- TEXT BLOCK:
____

It is unclear whether support for sparse files is necessary.  My only
point is that at one time they were very popular amongst a particular
class of heavy DP applications.  Today we have the technology to more
effectively use system resources.  Don't forget that B-trees are relatively
recent inventions!

>>In arguments that UNIX is not suitable for DP applications, sparse
>>files usually come up if the conversation goes on long enough between
>>knowledgeable people.
>Umm, what other operating systems support sparse files *and* return a
>"there's a hole there" indication?  For instance, are there any OSes
>with extent-based file systems (VMS, OS/360 and successors as I
>remember, IRIX with SGI's Extent File System) that support sparse files?

There are a number of OS's which support sparse files.  An 
incomplete list of them includes:

	TurboDOS (1.3 and later)
	S1 (all revs if my memory is correct)
	RM/COS 
	IBM System 3 os (I think, its been 10 years)
	VM
	VMS 
	CP/M (Its not really an os but . . . . it is extent based)
	Any operating system which supports honest-and-for-true ISAMs
	In fact, a number of OS's designed for COBOL or RPG support
		have these features.
	Anyone care to add to the list?
	
It is true, however that newer operating systems don't support sparse
files.  However, add-ons such as VTAM, do still support it.  One reason
for the dimise of sparse files is the lack of support for the concept
of records in more popular operating systems (UNIX, DOS, etc.) It is 
much more difficult to treat a file as a sparse collection of bytes efficiently
than it is as a collection of records.  Several of the above mentioned
operating systems were plagued with handling sparse files in some form
of system imposed record scheme. Often this system-imposed scheme did
hide the "sparseness" from programmers under certain circumstances. For
example, I have been told that VMS allows programs to sequentially read 
a sparse file and skip over gaps in the file. ISAM files were intrensically
sparse.  ("ISAM" is a term which has recently been corrupted to mean 
"Keyed indexed access system of some form" instead of the traditional
surface/track/sector indexing scheme.)

As an aside, TurboDOS used sparse files as the extension mechanism for
files.  To extend a file, one would lock the region beyond the end of the
file, write to it (implicitly extending the file) and then release the lock.

____

- EXTRACTED ENTRIES:
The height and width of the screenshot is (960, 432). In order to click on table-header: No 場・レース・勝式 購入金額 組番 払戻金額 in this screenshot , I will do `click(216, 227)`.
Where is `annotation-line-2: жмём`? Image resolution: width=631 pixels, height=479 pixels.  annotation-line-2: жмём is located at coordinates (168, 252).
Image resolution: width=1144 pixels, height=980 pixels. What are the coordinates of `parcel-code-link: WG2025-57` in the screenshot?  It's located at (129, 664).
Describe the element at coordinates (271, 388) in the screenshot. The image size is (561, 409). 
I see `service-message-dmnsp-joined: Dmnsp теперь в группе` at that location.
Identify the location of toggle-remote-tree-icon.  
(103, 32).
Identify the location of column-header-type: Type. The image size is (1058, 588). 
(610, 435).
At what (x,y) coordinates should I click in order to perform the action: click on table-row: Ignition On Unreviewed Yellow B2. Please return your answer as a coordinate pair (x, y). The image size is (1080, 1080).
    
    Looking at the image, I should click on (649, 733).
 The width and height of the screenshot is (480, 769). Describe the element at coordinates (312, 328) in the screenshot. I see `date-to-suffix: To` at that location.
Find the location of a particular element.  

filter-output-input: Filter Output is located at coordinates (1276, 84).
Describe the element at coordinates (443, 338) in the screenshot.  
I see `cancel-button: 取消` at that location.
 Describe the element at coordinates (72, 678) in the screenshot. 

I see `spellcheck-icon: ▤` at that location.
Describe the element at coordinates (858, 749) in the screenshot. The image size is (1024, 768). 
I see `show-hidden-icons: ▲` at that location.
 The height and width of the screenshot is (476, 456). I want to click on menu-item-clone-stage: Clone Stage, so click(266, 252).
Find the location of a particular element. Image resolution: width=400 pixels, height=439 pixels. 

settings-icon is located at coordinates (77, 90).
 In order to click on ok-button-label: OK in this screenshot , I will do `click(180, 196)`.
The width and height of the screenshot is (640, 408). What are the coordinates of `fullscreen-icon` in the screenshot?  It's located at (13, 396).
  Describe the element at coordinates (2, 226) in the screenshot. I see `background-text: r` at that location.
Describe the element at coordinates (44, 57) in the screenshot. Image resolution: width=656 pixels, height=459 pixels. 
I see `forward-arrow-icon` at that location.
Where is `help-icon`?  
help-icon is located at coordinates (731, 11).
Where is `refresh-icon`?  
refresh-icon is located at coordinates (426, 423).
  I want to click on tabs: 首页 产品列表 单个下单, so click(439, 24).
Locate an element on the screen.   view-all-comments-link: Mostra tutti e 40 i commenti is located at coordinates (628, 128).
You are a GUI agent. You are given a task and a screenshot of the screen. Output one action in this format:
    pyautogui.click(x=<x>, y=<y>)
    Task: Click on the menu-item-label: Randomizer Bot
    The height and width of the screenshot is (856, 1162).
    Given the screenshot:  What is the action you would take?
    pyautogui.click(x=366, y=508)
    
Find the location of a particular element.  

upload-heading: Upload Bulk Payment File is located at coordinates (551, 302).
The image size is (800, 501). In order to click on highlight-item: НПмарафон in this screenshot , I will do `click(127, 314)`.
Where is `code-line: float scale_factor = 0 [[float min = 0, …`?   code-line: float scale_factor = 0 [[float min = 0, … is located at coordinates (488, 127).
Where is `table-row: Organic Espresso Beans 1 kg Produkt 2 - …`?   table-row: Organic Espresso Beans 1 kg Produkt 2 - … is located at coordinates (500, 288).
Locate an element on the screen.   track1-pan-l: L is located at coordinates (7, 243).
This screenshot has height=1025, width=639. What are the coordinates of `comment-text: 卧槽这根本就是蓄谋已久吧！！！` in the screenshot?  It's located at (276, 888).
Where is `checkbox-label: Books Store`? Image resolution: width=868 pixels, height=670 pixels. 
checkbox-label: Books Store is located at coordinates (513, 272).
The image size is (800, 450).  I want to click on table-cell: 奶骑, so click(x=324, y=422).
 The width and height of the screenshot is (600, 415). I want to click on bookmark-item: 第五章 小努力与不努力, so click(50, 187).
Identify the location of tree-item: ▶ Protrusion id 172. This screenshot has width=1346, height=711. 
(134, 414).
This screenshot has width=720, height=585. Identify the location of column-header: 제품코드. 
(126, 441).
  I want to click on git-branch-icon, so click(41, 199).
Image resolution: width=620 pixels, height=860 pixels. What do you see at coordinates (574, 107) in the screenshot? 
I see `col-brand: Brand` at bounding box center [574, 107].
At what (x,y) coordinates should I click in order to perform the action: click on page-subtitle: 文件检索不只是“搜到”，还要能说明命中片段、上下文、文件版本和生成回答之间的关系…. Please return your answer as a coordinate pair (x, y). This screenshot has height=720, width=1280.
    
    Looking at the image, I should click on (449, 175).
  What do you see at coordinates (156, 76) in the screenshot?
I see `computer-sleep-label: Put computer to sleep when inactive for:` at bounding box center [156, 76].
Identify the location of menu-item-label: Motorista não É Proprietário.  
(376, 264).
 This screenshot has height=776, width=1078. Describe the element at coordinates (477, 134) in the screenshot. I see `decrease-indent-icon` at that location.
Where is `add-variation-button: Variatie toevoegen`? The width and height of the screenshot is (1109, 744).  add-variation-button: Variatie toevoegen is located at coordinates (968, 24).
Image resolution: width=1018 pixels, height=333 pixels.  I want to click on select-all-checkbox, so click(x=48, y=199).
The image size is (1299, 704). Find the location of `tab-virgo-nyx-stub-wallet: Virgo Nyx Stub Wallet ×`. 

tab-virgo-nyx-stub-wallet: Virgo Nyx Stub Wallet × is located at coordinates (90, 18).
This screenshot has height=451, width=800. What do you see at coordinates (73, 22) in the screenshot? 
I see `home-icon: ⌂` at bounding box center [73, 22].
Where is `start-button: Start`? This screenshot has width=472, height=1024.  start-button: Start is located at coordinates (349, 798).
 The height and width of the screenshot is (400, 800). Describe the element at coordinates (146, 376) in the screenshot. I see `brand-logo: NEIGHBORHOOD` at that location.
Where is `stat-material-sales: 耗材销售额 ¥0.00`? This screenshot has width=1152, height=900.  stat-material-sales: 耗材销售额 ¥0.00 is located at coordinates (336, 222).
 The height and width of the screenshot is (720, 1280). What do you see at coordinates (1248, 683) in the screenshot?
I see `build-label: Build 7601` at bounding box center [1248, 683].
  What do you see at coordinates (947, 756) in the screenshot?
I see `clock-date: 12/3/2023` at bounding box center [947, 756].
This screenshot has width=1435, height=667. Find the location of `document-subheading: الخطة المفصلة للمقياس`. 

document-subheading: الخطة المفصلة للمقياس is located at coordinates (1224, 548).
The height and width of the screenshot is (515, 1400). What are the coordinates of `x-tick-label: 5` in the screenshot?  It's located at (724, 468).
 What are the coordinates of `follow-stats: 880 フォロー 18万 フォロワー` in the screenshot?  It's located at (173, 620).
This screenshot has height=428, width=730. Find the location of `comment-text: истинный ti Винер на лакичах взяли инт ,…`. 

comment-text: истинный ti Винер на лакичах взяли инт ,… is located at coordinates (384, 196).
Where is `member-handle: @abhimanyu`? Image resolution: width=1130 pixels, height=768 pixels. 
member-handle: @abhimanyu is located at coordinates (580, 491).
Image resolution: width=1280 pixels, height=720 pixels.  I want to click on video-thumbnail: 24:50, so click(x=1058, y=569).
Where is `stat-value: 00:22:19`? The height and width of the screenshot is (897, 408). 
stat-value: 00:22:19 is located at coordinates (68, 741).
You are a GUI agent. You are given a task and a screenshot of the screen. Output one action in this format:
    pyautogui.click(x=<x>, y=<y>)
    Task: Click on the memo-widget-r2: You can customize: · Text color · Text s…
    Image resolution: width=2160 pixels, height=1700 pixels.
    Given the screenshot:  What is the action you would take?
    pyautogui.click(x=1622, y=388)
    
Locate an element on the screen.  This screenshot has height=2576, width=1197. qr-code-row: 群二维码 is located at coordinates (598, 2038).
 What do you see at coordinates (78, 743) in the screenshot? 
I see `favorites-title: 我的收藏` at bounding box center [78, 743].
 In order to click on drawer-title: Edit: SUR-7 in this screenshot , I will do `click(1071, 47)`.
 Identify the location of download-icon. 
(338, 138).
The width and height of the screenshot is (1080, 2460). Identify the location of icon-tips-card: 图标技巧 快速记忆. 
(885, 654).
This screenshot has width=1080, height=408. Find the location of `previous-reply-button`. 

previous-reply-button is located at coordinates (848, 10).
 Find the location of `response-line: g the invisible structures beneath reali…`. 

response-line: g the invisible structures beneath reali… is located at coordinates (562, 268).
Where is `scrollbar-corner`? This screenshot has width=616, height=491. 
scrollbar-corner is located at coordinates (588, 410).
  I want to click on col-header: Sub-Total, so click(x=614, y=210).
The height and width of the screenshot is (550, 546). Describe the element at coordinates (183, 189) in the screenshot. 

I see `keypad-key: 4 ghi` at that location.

____

- EXERCISE TASKS:
1. Retype the part of the sparse files post from "There are a" to "memory is correct)".
2. In the sparse files post, how did TurboDOS extend a file?
3. The sparse files post gives a list of operating systems that support sparse files. Name each specific system on that list.

- RESPONSES BY ITEM NUMBER:
1.
There are a number of OS's which support sparse files.  An 
incomplete list of them includes:

	TurboDOS (1.3 and later)
	S1 (all revs if my memory is correct)

2. It locked the region beyond the end of the file, wrote to it (implicitly extending the file), and then released the lock.

3. TurboDOS, S1, RM/COS, IBM System 3 os, VM, VMS, CP/M